WMDE/Wikidata/Alerts

Alertmanager

Grafana

Alertmanager handle wikidata alerts dashboard on Grafana.

The dashboard can be found here: https://grafana.wikimedia.org/d/TUJ0V-0Zk/wikidata-alerts

Maxlag: Above 10 for 1 hour

More specific information about the lag can be queried from the API: https://www.wikidata.org/w/api.php?action=query&maxlag=-1
More data on the query service: https://grafana.wikimedia.org/d/000000489/wikidata-query-service
SAL can be used to track down changes to the problematic servers
dispatch lag is no longer part of max-lag and now tracked/alerted with its own metric
#wikimedia-search ^connect contains people that know more about running/administrating the wdqs servers

In the past this has been caused by:

lag on queryservice servers (see: task T302330 )
wdqs host being restarted, but no depooled (see: task T322010 )

Edits: Wikidata edit rate

The edit rate on Wikidata can be a good indicator that something somewhere is wrong, although it will not always indicate exactly what that is.
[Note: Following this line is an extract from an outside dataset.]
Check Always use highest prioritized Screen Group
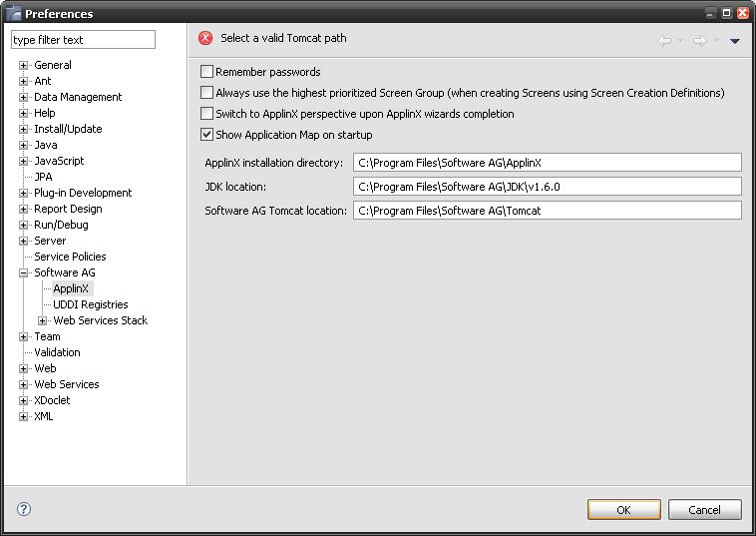Viewport: 756px width, 536px height. tap(206, 92)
You can view the edits dashboard at https://grafana.wikimedia.org/d/000000170/wikidata-edits

If MAXLAG is high, that might be a reason for low edit rate.

You may want to investigate what is going on with the API (as all edits go via the API) https://grafana.wikimedia.org/d/000000559/api-requests-breakdown?refresh=5m&orgId=1&var-metric=p50&var-module=wb*

API: Max p95 execute time for write modules

Investigate the wb api @ https://grafana.wikimedia.org/d/000000559/api-requests-breakdown?refresh=5m&orgId=1&var-metric=p50&var-module=wb*

In the past this has been caused by:

s8 db being overloaded, often for a fixable reason
Memcached being overloaded, in the past indicating UBNs

Termbox Request Errors

This kind of error occurs when Wikibase is unable to reach the Termbox Service, i.e. the HTTP request itself fails and is unlikely to have reached its destination. This error does *not* get triggered by erroneous responses, so it means there is a problem on the MediaWiki/Wikibase side or network issues.

Change Dispatching

See WMDE/Wikidata/Dispatching and Wikibase: Change propagation. More metrics can be found on https://grafana-rw.wikimedia.org/d/hGFN2TH7z/edit-dispatching-via-jobs

See WMDE/Wikidata/Runbooks/Change dispatching/Alert for a details on the alerts.

Oozie Job

Sometimes these jobs will fail for random reasons.

They will be restarted, so no need to worry on a first failure.

If things continue to fail, contact WMF analytics to investigate on IRC in #wikimedia-analytics.